YOUR OBJECTIVE:
Copy the lines from the one with "Given: Collapse the Part B section" to the one with "Looking at the screenshot, I should point(38,519).", both included, exactly as they appear in the listing below.

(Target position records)
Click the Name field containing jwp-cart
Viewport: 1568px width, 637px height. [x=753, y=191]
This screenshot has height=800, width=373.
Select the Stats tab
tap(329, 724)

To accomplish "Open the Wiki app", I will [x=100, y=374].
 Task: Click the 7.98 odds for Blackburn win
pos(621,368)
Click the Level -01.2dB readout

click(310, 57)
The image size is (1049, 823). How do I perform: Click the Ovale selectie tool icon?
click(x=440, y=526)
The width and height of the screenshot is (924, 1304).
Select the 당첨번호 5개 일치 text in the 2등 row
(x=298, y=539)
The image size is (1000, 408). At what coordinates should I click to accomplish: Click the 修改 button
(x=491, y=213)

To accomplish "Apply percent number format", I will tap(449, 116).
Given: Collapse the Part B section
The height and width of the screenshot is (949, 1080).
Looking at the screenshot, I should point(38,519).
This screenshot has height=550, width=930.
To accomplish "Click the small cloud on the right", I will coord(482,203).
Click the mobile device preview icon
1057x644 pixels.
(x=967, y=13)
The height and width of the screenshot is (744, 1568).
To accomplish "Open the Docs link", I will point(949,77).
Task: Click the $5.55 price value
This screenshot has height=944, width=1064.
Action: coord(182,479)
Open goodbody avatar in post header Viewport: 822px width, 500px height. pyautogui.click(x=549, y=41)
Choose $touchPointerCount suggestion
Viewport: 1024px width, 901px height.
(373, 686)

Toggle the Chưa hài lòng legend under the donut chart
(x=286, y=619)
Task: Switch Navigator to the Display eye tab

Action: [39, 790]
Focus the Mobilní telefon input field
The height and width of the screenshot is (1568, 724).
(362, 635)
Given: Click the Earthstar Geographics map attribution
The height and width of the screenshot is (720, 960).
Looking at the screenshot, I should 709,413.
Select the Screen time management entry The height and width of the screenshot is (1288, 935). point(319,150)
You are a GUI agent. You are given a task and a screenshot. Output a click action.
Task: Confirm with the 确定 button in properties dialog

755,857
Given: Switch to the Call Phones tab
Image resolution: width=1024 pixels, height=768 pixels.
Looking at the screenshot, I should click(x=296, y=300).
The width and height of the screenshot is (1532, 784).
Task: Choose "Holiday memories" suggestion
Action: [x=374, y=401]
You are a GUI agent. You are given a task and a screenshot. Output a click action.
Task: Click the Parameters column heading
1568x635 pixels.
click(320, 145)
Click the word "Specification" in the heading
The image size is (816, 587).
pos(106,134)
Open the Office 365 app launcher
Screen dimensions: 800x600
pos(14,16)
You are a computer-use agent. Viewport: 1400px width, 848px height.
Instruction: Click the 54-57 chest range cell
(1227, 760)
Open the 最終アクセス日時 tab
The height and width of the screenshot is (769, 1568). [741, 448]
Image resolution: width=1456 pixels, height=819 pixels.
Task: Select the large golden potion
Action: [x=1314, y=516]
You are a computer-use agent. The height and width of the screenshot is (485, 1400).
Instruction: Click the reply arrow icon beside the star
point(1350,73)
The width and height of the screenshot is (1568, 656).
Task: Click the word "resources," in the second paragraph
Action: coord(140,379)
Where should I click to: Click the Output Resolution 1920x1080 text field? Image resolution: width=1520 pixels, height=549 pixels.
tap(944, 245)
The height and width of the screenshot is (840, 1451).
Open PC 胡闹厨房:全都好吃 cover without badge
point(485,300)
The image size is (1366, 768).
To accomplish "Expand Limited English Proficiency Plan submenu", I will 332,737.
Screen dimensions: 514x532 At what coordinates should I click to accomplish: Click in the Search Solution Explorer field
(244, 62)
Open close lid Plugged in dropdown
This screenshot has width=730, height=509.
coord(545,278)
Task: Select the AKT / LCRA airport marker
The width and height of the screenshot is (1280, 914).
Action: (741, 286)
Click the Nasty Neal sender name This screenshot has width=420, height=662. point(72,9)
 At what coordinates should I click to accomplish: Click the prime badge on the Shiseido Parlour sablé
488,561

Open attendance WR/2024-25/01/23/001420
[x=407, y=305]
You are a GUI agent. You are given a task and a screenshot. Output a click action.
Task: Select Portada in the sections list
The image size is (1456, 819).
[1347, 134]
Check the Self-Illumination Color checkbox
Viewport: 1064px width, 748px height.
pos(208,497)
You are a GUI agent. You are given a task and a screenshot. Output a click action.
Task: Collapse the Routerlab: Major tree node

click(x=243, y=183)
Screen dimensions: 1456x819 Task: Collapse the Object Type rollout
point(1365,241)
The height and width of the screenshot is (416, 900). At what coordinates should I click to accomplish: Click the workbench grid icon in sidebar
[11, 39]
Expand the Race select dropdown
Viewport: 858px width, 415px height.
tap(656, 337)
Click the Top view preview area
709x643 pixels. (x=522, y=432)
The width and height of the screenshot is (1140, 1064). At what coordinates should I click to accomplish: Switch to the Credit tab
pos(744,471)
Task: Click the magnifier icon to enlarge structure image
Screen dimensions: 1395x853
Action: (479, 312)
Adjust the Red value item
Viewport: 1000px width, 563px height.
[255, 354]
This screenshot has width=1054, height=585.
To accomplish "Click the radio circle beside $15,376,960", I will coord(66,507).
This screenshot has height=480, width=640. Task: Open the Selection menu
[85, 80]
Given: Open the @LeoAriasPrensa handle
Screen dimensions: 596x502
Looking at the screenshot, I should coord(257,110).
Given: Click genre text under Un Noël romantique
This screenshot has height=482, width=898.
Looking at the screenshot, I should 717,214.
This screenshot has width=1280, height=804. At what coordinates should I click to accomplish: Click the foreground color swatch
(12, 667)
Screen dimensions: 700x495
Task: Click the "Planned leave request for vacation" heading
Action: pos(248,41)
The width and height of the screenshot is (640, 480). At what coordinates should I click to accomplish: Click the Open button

THE OUTPUT:
Given: Collapse the Part B section
The height and width of the screenshot is (949, 1080).
Looking at the screenshot, I should point(38,519).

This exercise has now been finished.